8. Equipes diversas são boas para os negócios
Pesquisas mostram que a diversidade das equipes não é boa só para a sociedade. A existência de times diversos é boa também para os negócios, já que a empresa fica mais conectada com o seu público consumidor e com as demandas da sociedade.
“Diversidade é fundamental para inovação. Queremos ser um espelho da sociedade brasileira”, diz Enrique Rueda, da Nestlé. “Estamos presentes em 99% dos lares brasileiros. Se você não entende 99% dos lares você vai perder vantagem competitiva”, explica.
“Diversidade traz agilidade de pensamento e assertividade”, diz Luciene Magalhães, head de Capital Humano da KPMG, empresa que tem 50% de mulheres no nível gerencial e vários grupos temáticos responsáveis por programas para fomentar a diversidade na empresa.
9. Cuidar do bem-estar físico e emocional das equipes
Uma pesquisa do Indeed com profissionais brasileiros mostra que 46% se sentem mais produtivos trabalhando de casa. Mas é preciso tomar cuidado com o excesso de carga horária e estabelecer limites entre trabalho e vida pessoal. “Além de softwares que ajudam a gerenciar a jornada no trabalho remoto e híbrido, a empresa precisa ter um bom time gerencial com comunicação clara, eficiente e transparente para reduzir o medo e a ansiedade dos funcionários com esse sistema”, diz Felipe Calbucci, diretor de Vendas da Indeed Brasil. Ele lembra que é responsabilidade da empresa garantir que os colaboradores recebam o apoio necessário para serem produtivos sem trabalhar em excesso. “Existe o risco de fadiga e potencial burnout. O líder precisa organizar o fluxo e evitar que os funcionários trabalhem além da jornada”, afirma.
10. Reter talentos oferecendo novos desafios dentro da empresa
Aquele profissional que entra numa empresa logo depois da faculdade e permanece pelas décadas seguintes, galgando posições na mesma carreira, já é uma raridade. Os profissionais mais jovens – mas não só – são mais inquietos, preferem mudar de carreira ao longo da vida profissional e, se não tiverem essas oportunidades dentro da organização, vão trocar não só de cargo, mas também de empregador. “Nós buscamos criar essas oportunidades aqui dentro, já que temos três divisões distintas e operações em vários países”, diz o Diretor de RH da Bayer, Andre Kraide Monteiro.

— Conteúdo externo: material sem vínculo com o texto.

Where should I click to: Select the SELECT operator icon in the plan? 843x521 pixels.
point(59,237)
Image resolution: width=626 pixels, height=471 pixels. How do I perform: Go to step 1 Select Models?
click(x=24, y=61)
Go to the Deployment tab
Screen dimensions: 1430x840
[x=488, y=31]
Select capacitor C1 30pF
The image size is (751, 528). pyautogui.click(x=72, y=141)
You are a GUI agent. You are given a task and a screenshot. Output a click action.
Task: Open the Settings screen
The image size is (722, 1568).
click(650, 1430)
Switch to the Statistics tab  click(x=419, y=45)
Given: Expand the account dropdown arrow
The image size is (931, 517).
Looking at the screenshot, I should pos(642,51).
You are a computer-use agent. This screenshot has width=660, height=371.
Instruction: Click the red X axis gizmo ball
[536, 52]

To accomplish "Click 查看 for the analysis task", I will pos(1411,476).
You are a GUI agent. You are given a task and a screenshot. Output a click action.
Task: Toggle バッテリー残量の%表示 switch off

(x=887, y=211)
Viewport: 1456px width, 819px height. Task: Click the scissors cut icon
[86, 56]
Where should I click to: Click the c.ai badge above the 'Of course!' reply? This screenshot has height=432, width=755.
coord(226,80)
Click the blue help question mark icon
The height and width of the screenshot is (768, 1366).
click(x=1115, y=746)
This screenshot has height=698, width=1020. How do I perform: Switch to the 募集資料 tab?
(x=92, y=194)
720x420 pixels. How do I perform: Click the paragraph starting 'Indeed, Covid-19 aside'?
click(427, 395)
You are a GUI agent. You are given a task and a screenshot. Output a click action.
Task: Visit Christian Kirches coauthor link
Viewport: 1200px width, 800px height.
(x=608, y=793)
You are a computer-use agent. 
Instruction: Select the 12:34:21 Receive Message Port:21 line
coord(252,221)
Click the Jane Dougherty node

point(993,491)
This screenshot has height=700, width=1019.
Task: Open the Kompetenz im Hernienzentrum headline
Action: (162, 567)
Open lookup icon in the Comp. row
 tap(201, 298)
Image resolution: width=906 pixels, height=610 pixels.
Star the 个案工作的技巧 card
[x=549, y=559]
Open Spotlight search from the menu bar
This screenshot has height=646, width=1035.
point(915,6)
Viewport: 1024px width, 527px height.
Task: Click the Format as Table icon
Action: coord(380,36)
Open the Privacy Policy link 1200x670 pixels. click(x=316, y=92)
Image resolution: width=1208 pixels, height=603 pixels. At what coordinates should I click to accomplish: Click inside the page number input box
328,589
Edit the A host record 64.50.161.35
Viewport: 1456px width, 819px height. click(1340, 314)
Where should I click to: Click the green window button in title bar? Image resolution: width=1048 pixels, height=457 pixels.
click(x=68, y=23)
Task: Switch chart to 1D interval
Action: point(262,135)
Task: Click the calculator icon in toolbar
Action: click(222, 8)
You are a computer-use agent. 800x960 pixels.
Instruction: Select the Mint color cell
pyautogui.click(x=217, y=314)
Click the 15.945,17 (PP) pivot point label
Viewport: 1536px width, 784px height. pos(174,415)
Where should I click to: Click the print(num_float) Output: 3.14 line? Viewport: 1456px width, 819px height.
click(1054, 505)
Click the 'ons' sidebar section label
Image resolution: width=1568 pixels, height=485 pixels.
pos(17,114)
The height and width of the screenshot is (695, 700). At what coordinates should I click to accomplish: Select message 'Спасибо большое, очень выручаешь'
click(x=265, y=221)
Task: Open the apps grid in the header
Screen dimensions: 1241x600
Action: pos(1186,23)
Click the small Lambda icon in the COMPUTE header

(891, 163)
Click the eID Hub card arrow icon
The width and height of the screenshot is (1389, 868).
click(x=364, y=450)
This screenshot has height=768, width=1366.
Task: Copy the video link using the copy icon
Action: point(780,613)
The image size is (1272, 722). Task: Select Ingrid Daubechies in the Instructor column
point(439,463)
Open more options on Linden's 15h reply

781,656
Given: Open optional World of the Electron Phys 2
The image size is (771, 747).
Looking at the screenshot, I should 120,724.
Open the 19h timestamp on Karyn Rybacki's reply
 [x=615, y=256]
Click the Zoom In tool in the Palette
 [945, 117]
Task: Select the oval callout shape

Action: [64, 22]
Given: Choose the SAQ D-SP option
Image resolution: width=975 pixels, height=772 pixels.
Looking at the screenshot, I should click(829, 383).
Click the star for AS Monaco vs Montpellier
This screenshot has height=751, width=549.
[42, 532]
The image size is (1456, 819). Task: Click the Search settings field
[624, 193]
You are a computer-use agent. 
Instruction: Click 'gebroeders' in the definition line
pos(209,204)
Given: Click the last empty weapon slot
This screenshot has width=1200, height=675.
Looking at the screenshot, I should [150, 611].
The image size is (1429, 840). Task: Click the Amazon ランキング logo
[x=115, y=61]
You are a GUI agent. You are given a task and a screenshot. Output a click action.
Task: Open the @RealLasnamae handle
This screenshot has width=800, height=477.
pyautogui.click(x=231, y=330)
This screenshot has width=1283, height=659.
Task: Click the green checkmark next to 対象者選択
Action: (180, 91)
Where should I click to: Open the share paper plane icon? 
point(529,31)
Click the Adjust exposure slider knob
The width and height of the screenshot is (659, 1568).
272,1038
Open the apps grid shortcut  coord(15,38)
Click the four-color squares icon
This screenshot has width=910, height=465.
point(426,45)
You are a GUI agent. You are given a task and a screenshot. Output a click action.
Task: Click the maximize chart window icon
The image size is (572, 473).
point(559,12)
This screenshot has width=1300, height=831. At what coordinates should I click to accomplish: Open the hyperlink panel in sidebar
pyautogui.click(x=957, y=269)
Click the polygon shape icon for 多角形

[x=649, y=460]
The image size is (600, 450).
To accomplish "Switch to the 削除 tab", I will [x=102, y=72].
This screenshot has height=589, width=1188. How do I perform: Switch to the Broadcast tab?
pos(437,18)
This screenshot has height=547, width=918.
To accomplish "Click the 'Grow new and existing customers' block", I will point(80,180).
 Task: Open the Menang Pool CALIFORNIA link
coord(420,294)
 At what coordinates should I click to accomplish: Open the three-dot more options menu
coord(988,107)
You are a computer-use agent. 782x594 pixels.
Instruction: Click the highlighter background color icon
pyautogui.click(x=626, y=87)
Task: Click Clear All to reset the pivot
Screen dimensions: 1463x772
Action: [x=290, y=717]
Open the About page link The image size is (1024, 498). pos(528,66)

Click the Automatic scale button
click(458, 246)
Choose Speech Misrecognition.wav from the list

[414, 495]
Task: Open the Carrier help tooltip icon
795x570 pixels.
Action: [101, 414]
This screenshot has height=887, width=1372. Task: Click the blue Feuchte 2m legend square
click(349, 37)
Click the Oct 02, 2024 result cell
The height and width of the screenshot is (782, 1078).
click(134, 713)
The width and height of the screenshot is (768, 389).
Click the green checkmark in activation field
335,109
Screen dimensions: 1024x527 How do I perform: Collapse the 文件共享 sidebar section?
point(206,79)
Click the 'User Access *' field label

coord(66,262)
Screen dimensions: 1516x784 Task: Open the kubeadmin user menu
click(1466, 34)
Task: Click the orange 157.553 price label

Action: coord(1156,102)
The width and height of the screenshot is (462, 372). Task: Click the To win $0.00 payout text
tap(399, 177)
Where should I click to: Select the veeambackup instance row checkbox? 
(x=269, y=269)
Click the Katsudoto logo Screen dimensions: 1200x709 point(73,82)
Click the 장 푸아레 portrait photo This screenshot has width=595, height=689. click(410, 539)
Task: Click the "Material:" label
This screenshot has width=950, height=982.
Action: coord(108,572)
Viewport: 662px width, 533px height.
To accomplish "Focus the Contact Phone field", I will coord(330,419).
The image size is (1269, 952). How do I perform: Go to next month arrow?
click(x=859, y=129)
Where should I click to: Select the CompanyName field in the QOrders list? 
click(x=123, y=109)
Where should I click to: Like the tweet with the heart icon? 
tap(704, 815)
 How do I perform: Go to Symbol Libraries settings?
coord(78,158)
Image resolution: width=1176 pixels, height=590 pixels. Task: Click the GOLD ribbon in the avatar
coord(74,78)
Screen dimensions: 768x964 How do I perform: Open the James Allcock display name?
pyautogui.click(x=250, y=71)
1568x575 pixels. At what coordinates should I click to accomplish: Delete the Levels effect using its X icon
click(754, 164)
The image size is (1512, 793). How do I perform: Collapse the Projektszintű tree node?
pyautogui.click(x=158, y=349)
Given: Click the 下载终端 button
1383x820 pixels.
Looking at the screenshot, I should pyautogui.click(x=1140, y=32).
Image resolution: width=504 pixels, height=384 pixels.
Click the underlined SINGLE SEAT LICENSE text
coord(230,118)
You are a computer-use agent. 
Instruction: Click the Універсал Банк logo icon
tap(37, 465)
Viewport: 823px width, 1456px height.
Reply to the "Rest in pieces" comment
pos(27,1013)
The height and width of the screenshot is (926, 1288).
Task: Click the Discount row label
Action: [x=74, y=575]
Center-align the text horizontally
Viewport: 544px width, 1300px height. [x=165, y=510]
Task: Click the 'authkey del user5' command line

Para as empresas de TI, o desafio é ainda maior, pois com o trabalho remoto enfrentam também a concorrência de fora do Brasil, com vagas que pagam em dólar. “Temos que ouvir as pessoas, entender o que elas querem e avaliar continuamente nosso pacote de remuneração e benefícios”, diz Tatiana Barrocal, diretora de Pessoas da NTT DATA. O líder de Recursos Humanos no Brasil da Amazon, Rafael Fabiano Arroyo, resume o cenário. “O remoto traz maior flexibilidade, mas também maior competição”, afirma.